I would search for something better...

Sorry.


----------



## Leg cramps (Feb 9, 2009)

that's just the email. The name of the business is bling-n-thing.


----------



## api (Nov 22, 2009)

OK. What about the website? 

I assumed that it will be www.blingnthingapparel.com


----------



## NoXid (Apr 4, 2011)

Leg cramps said:


> that's just the email. The name of the business is bling-n-thing.


I think it fits your product well, as described.

I see a:
*bling-n-things.com
*parked on GoDaddy, so I assume that is you. That URL is fine. Lots of people don't use dashes in their URL, but in many instances it increases the readability to use them (and avoids undesirable alternate readings). I think it works well in your case.


----------



## api (Nov 22, 2009)

You are right. *Bling-n-things.com* (without the apparel) is much better. IMHO.


----------



## Leg cramps (Feb 9, 2009)

yes bling-n-things is my domain.  I wish I could have got that email too but it was taken.


----------



## ChefScott (Nov 25, 2011)

Leg cramps said:


> yes bling-n-things is my domain.  I wish I could have got that email too but it was taken.

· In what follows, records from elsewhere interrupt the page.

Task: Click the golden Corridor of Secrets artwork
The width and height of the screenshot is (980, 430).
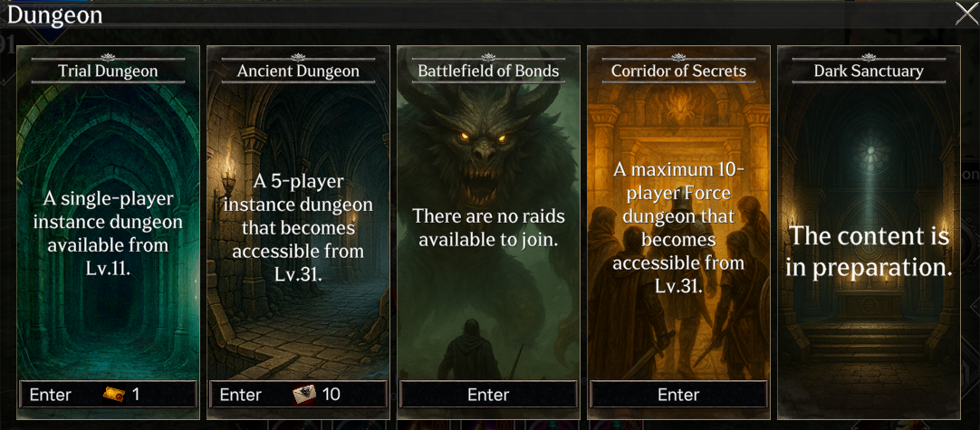Action: [x=678, y=232]
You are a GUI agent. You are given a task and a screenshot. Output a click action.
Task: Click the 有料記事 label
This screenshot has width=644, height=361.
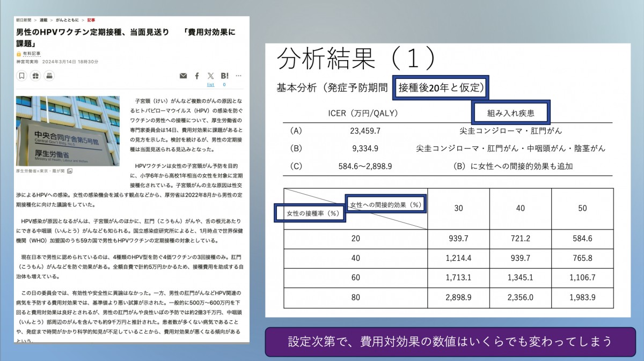tap(33, 53)
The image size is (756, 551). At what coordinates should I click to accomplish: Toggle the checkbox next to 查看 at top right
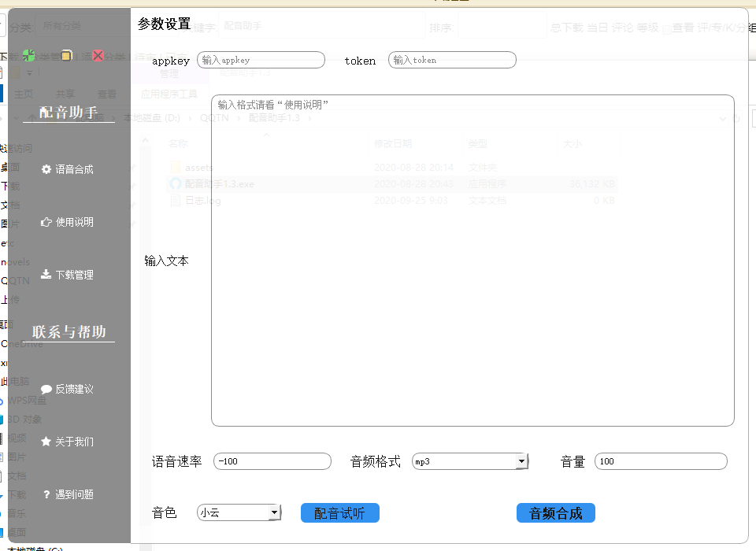point(666,27)
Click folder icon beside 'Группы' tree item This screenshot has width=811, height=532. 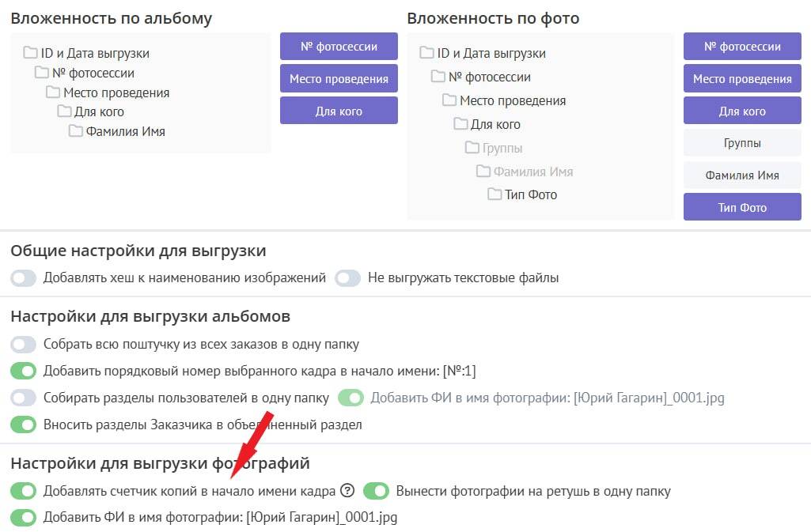pos(472,148)
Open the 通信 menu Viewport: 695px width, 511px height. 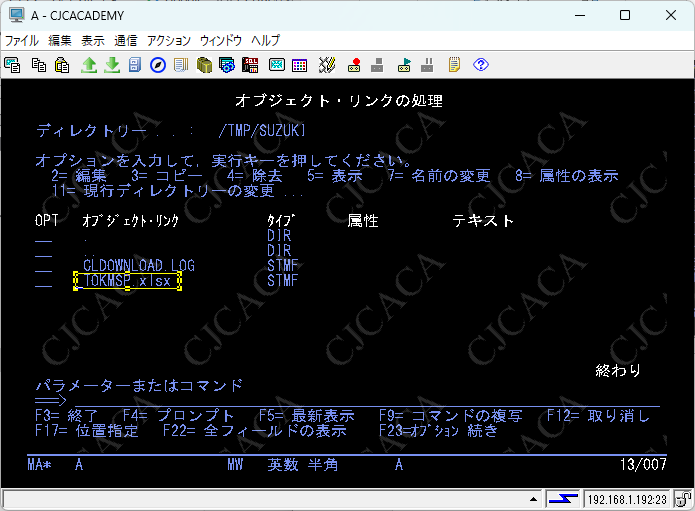click(126, 41)
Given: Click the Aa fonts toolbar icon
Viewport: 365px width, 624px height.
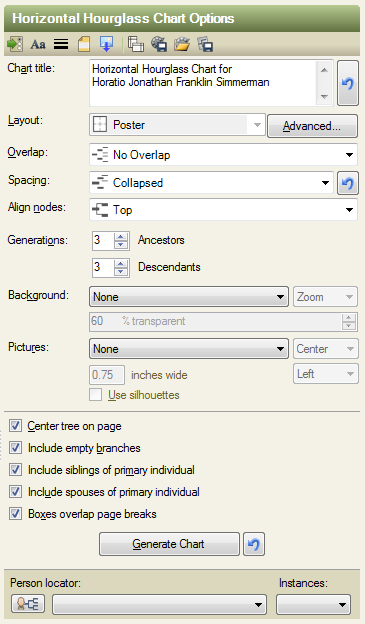Looking at the screenshot, I should pyautogui.click(x=38, y=44).
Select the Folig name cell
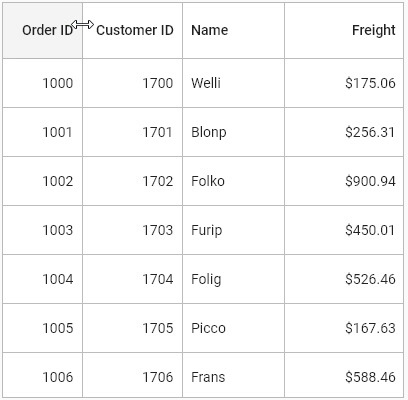The height and width of the screenshot is (400, 408). pyautogui.click(x=233, y=279)
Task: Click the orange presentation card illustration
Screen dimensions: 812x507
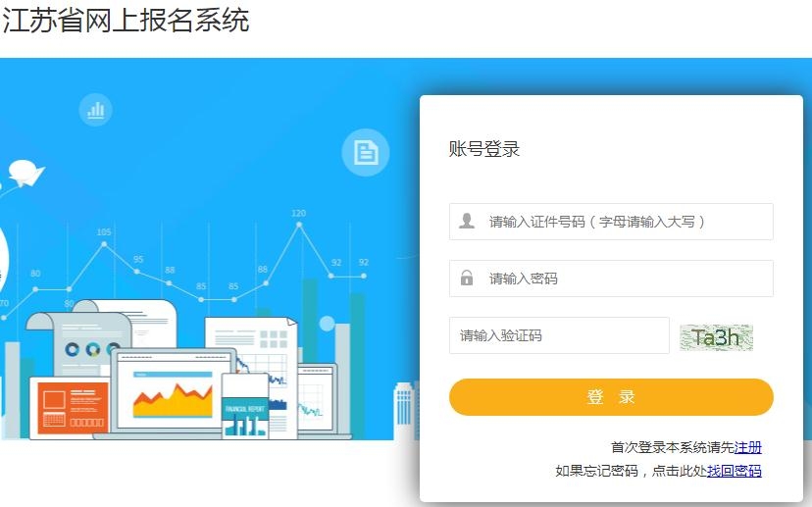Action: (x=72, y=409)
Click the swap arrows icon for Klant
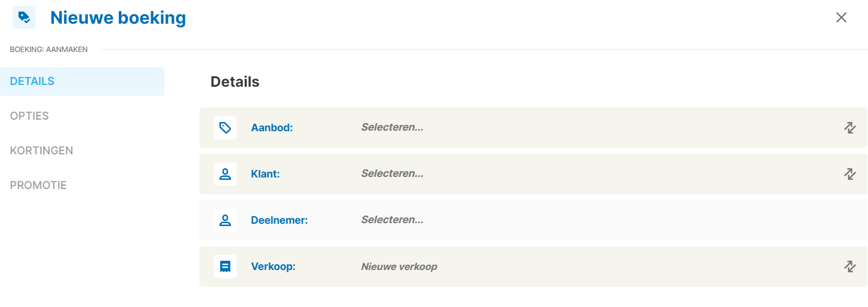The height and width of the screenshot is (307, 868). click(x=850, y=174)
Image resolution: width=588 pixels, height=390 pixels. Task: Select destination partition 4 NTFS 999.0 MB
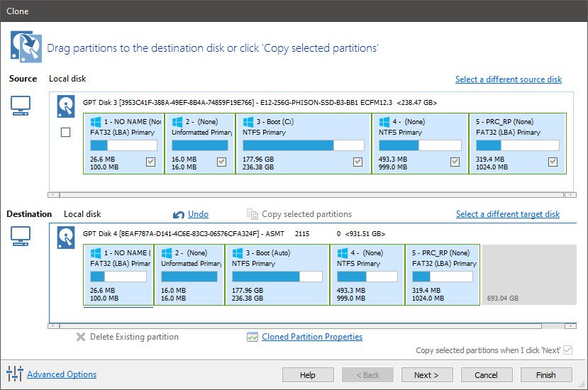tap(367, 274)
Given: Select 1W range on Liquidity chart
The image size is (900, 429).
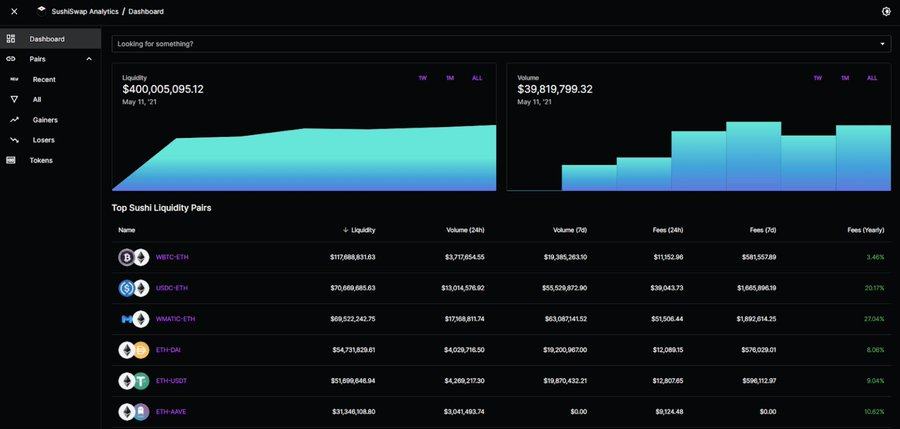Looking at the screenshot, I should tap(422, 78).
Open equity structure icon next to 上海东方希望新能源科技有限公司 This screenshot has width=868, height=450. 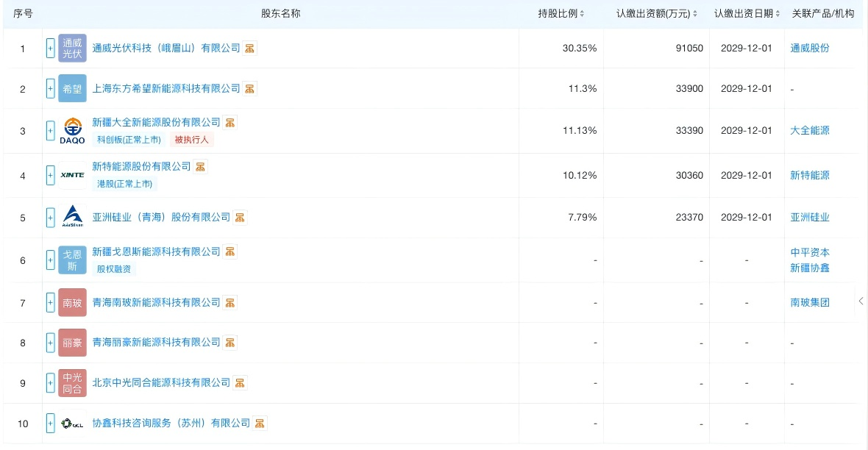[x=250, y=88]
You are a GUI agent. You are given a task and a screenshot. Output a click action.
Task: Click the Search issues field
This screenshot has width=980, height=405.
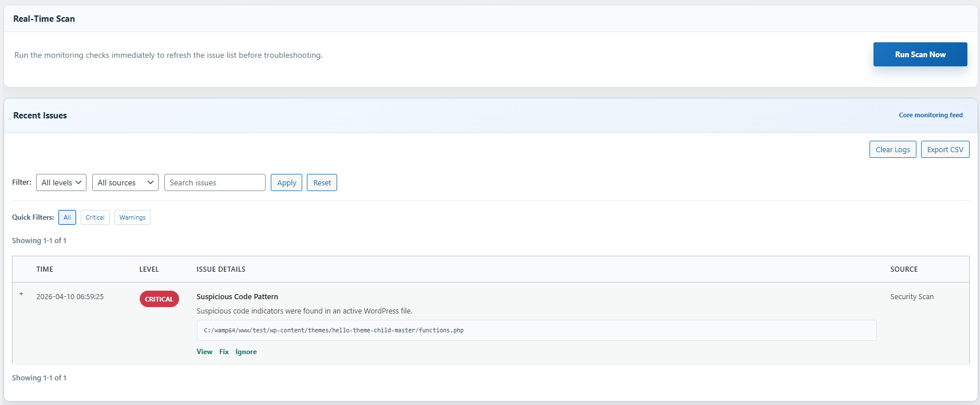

That confuses me a bit. What do you mean that bling-n-things email was taken? On gmail? If you have the domain you should also have e-mail to go with it as well, which should be [email protected].
You should be able to set up multiple e-mail addresses for your domain, i.e. [email protected], [email protected], [email protected], etc. And there should be a default e-mail of [email protected].
A quick look at godaddy shows anywhere from 100 to 1000 email addresses with web site hosting. All of this can be set from your hosting cPanel or whatever godaddy uses.
Hope that helps.


----------



## allamerican-aeoon (Aug 14, 2007)

Domain name will not help to sell anything. We have to let people know the domain name.
Advertising. My is All American Mfg & Supply Co. | Printing equipment and supplies which is not appeal at all but we do quite a lot internet business. Fancy names will not help business. Easy name and advertised name will make $$$$ for us. I like your name. Spend $$$ to let people know. Best Luck!
Cheers! Beers are on me always.


----------



## SHORTDOG (Dec 15, 2014)

Just my opinion and please forgive me if I sound ignorant to your vision but when I first read "Bling-n Things" I got a "Gangster" type thought right off the bat....I think if you are selling Lingere and girly things, "Blingy things" sounds a little more feminine.

But like I said..that's just me.


----------